Milton-Montford is a neighborhood in the heart of East Baltimore, Maryland. Milton-Montford lies north of Patterson Park and south of Amtrak's Northeast Corridor. The neighborhood is bounded by the neighborhoods of McElderry Park to the south, Madison-Eastend to the east, Biddle Street to the north, and Middle East to the west. The swath of land between Johns Hopkins Hospital and Frank C Bocek Park, which includes Milton-Montford, is often referred to as the "Down the Hill" neighborhood by local residents.

==History==
The neighborhood lies within the East Monument Historic District. The district is historically significant due to the large Czech-American immigrant community that once lived in the area.
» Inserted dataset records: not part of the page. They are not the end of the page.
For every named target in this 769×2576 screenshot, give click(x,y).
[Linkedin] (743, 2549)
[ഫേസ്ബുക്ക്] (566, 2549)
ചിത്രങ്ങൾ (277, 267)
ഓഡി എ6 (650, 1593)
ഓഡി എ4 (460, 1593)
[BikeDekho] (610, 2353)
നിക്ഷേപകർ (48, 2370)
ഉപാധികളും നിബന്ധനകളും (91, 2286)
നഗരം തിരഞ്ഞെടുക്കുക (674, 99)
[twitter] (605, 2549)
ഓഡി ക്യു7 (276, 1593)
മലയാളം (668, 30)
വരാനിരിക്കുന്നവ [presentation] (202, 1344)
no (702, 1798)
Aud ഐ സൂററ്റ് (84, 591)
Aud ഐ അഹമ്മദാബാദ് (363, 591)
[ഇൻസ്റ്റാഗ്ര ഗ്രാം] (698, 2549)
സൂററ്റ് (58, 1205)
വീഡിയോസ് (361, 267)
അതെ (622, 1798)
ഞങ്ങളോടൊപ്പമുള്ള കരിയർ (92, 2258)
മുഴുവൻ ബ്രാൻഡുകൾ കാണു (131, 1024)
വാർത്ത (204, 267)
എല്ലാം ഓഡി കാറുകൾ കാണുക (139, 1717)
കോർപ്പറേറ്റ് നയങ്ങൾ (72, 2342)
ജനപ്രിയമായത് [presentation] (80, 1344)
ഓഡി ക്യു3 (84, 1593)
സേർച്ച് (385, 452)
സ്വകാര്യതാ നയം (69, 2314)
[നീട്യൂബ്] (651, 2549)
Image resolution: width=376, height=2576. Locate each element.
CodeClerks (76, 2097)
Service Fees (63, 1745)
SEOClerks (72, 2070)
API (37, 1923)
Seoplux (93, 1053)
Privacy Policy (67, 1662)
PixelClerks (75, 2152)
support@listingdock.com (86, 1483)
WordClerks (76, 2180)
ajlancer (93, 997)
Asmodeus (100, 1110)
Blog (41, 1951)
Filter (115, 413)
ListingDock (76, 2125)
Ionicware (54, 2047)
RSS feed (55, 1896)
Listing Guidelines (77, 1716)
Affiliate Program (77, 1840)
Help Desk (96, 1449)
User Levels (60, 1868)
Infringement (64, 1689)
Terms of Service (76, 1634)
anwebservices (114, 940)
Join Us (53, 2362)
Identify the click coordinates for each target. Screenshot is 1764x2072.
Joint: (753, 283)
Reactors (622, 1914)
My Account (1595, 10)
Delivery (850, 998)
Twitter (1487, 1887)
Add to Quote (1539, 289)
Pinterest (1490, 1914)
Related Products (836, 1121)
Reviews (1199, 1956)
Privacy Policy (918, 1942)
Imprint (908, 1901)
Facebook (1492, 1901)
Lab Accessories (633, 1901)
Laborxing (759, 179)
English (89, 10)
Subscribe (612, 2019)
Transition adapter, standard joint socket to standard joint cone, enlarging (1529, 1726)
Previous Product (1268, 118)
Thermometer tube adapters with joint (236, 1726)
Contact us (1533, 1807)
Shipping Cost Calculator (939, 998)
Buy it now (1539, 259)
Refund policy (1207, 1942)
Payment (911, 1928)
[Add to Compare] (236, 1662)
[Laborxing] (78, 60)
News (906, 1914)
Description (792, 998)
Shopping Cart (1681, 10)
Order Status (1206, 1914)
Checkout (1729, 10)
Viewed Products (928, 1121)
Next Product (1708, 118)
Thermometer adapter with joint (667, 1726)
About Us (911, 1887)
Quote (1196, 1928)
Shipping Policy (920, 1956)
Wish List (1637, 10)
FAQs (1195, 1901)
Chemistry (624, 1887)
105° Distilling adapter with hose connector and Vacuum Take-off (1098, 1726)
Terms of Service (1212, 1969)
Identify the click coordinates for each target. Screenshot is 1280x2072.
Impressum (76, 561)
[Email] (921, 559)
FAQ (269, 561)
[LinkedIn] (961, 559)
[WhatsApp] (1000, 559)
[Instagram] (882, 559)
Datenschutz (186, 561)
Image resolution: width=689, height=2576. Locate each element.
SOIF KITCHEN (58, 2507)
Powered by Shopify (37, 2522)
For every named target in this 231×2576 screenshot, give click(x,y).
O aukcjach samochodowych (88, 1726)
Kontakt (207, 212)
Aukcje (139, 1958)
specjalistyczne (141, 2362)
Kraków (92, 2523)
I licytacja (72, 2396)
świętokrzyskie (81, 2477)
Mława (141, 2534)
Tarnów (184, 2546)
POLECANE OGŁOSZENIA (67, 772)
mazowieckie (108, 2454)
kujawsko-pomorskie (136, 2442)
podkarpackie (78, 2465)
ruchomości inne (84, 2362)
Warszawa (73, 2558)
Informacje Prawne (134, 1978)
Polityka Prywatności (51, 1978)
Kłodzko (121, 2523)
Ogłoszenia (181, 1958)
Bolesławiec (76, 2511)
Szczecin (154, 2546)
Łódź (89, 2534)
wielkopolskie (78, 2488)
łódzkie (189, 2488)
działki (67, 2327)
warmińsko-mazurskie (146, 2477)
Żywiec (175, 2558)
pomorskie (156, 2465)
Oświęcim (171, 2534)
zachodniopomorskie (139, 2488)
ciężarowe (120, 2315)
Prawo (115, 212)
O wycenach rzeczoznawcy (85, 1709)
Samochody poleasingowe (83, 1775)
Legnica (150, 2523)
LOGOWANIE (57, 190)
Working-class Central and Eastern European immigrants living in the neighborhood often worked at nearby factories. Milton-Montford has since transitioned to a majority African-American neighborhood.

Milton-Montford is a neighborhood in transition due to gentrification driven by Johns Hopkins Hospital. Sales of houses have increased since 2016 and prices have soared. Cost of real estate in Milton-Montford neighborhood has increased partly because of the nearby Station East redevelopment.

In 2023, the Milton-Montford Community Association joined a lawsuit against Baltimore Gas and Electric (BGE), alleging that BGE had forced them to change homes and pay for damages that occurred during construction work. The lawsuit alleged that BGE had forced the neighborhood to install gas regulators without proper community input and approval.